At this moment there was another explosion quite close to me, and something from behind hit me in the right leg. It was not hard, and I felt no pain. I turned round to look, but none of my men were to be seen. Were they killed, or had they gone below?
“Haven’t we any stretchers?” I heard Danchich ask anxiously.
“For whom?” I said.
“Why! for you. You’re bleeding.”
Looking down I saw that my right leg was standing in a pool of blood, but the leg itself felt sound enough.
It was 3 p.m.
“Can you manage to go? Stop—I’ll tell off some one to go with you,” said Danchich, making what seemed to me an unnecessary fuss.

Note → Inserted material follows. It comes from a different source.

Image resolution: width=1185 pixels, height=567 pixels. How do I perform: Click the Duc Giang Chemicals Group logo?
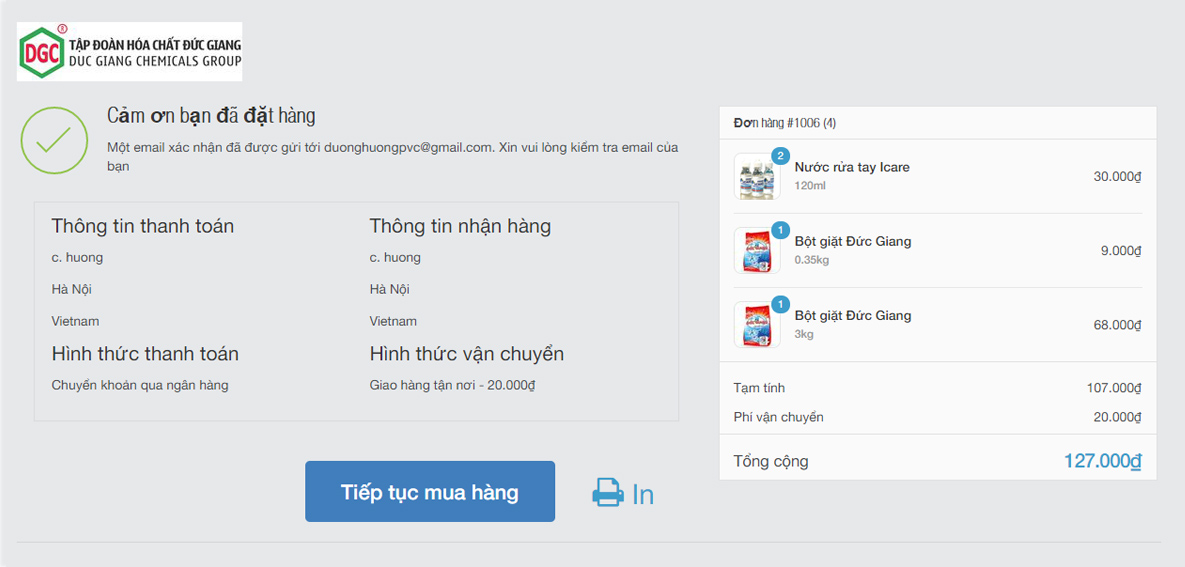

I was annoyed, and angrily said: “Who wants to be accompanied?” and bravely started to go down the ladder, not realising what had happened. When a small splinter had wounded me in the waist at the beginning of the fight, it had hurt me; but this time I felt nothing.
Later, in the hospital, when carried there on a stretcher, I understood why it is that during a fight one hears neither groans nor shouts. All that comes afterwards. Apparently our feelings have strict limits for receiving external impressions, being even deeply impressed by an absurd sentence. A thing can be so painful that you feel nothing, so terrible that you fear nothing.
Having passed through the upper and lower batteries, I descended to the mess deck (under the armoured one), to the hospital, but I involuntarily went back to the ladder.